Mais surtout, grâce à de nouvelles technologies, la lecture est tout à fait agréable. A vrai dire, on pourrait croire à une page de livre en papier (certes, sans le toucher et l'odeur !) : dans le film plastique qui sert d'écran, on trouve des bulles d'encre noires et blanches qui selon les impulsions électriques envoyées, vont à la surface pour former les lettre voulues (technologie de l'e-ink, développée dans la Silicon Valley par E Ink Corporation, société créée il y a 12 ans déjà !).

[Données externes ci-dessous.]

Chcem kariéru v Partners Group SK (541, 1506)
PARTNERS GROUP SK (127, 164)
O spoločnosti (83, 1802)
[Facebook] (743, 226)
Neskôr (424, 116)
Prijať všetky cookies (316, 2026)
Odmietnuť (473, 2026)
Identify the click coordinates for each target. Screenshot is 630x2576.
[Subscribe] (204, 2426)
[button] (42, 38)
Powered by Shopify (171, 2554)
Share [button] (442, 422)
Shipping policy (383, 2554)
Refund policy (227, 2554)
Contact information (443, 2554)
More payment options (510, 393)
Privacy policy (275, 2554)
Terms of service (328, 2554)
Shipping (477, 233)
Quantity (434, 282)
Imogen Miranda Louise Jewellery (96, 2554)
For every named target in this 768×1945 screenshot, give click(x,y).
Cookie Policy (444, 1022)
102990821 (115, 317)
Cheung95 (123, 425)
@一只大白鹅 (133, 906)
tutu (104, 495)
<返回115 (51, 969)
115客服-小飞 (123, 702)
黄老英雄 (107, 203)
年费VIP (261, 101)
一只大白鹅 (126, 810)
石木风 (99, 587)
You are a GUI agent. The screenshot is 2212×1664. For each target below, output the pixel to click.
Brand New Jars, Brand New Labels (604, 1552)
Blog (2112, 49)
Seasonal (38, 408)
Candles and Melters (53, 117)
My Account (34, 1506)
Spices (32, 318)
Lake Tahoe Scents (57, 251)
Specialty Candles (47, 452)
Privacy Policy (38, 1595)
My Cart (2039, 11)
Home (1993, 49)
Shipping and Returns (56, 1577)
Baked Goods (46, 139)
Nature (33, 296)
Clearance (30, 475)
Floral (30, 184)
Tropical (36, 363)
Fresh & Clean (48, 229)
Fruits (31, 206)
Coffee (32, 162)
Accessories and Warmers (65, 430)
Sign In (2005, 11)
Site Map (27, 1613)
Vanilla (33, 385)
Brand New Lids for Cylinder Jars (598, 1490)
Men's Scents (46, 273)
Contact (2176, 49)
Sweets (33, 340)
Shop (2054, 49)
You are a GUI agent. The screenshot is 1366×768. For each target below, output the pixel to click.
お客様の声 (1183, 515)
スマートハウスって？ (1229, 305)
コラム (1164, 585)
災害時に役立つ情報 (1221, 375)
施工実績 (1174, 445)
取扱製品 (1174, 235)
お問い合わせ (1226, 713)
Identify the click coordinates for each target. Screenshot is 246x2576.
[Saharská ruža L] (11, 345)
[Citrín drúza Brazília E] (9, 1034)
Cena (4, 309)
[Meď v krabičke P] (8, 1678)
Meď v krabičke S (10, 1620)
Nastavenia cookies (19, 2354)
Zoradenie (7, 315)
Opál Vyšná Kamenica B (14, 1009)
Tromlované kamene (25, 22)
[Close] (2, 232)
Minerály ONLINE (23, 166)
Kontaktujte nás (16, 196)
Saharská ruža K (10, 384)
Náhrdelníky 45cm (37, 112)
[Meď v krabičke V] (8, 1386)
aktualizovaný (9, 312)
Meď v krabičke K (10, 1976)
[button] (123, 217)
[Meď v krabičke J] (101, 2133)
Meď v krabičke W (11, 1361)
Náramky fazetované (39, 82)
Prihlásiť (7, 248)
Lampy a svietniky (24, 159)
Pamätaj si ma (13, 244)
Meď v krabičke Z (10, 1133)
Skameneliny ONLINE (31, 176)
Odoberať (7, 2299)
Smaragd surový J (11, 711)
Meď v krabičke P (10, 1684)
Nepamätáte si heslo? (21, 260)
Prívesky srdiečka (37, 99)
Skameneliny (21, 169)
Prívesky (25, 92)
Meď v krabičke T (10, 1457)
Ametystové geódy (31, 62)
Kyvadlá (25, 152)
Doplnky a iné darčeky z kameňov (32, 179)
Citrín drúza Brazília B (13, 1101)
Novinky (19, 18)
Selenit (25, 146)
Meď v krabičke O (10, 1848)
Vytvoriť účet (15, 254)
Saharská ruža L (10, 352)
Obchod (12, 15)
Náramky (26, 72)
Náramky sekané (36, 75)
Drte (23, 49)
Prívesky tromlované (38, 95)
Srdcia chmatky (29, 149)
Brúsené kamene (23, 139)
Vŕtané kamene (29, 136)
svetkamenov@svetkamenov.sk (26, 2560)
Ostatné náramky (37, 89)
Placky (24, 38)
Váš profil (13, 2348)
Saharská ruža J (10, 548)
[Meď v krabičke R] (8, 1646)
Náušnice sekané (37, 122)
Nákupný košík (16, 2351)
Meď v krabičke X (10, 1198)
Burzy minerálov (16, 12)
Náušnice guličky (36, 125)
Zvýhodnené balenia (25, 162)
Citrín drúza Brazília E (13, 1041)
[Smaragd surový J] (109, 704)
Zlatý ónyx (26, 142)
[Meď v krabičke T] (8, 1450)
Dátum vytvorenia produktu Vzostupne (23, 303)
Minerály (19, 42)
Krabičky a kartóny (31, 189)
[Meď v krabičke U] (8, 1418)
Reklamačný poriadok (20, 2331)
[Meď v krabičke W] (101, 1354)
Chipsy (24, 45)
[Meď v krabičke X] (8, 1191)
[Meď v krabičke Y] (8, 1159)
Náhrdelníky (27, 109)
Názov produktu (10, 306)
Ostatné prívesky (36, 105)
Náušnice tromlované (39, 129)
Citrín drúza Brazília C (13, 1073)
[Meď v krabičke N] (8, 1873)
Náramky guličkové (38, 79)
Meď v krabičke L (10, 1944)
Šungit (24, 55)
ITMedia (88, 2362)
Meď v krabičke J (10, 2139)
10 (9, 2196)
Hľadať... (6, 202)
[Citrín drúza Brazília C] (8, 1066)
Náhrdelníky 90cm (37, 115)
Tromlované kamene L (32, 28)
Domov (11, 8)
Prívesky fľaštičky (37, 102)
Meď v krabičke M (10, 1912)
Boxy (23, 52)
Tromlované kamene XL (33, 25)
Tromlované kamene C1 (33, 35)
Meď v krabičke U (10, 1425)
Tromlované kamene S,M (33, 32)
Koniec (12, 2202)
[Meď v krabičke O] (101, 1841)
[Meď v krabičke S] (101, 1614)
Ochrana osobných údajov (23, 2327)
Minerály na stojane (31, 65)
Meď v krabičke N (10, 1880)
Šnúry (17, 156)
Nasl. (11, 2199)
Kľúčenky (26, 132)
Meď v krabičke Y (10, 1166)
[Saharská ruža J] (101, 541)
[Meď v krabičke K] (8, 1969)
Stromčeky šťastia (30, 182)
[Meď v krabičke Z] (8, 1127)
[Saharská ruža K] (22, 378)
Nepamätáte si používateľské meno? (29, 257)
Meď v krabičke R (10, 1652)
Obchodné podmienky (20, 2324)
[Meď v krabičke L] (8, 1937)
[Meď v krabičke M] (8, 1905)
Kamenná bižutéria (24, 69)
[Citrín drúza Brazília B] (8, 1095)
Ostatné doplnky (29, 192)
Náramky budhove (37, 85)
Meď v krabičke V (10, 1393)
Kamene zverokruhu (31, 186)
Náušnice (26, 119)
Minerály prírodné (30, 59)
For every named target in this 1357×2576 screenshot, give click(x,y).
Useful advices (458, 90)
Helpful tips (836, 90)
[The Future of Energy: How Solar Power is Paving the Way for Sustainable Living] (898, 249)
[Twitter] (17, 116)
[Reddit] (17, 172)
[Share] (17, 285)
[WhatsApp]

L'écran souple n'est plus rétro-éclairé, mais comme une page de papier, reçoit la lumière ambiante (technologie de l'e-paper).
Ces appareils ne dépensent pas du tout d'énergie lorsqu'on reste sur la même page, ce qui leur permet d'avoir une bonne indépendance en batterie.
On peut les connecter à internet, marquer sa page, prendre des notes sur les pages lues et sauvegarder ces notes, chercher le sens d'un mot dans un dictionnaire en cliquant dessus, regarder des images en haute définition, et surtout, surtout, on peut stocker des milliers d'ouvrages dans un seul outil de poche...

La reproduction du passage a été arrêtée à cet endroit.